Por outro lado, há o valor agregado pela manutenção de profissionais, que dificilmente permaneceriam nos hospitais se não ganhassem mais dos convênios.

Desigualdade
Para Lenir Santos, procuradora da Unicamp (Universidade Estadual de Campinas, que não pratica a dupla porta), o argumento de "falta de recursos" não justifica o atendimento melhor ao setor privado. "Não é possível usar esses argumentos para ferir princípios constitucionais de igualdade. Não falta dinheiro na segurança? Então vamos cobrar também?"

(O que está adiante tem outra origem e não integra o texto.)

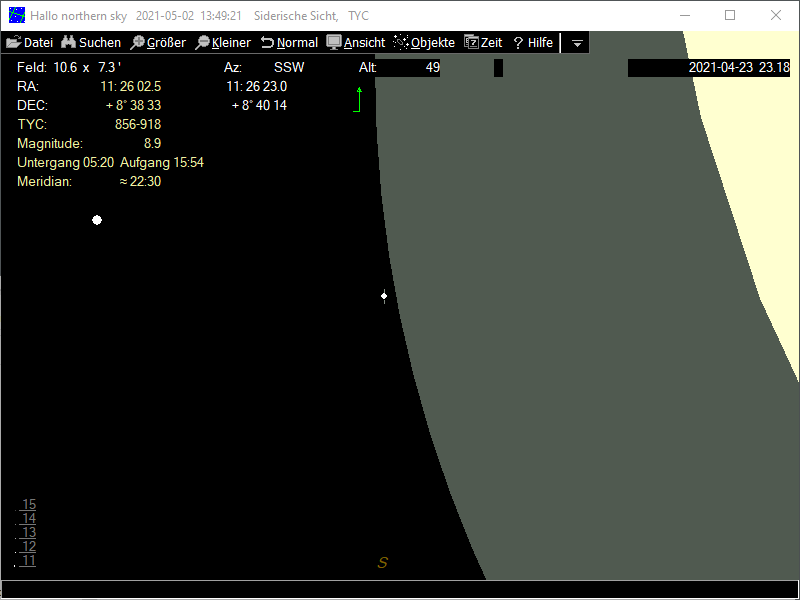
Task: Select the marked star at the Moon's limb
Action: click(384, 296)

"Haveria possibilidade de um hospital público, mantido pelo SUS, instituir um sistema paralelo (...) dando preferência ao paciente abastado (...)?", questiona o Ministério Público do Estado de São Paulo em recurso dirigido ao STJ (Superior Tribunal de Justiça), instância da Justiça em Brasília que julga recursos especiais estaduais. Desde 1999, o Ministério Público luta contra a dupla porta no Hospital das Clínicas da USP. O Incor não é alvo. A diretoria do HC não comenta o assunto.
A Justiça de São Paulo entendeu que o dinheiro captado dos convênios ajuda "a amainar a carência de recursos públicos(...)" e que "o atendimento mais rápido aos que pagam ou se dispõem a pagar (...) existe porque a fila [do setor privado" é (...) menor".
O recurso ao STJ, que só deve ser julgado no próximo mês, coloca um argumento principal contra a "segunda porta": artigos da lei federal 8.080, a Lei Orgânica da Saúde, que assegura o acesso universal e igualitário aos serviços do SUS, previsto na Constituição.
"Nota ser insustentável que um hospital público, com patrimônio público, servidores públicos, preste o serviço primeiro para quem paga, sem qualquer base legal", diz o texto do recurso.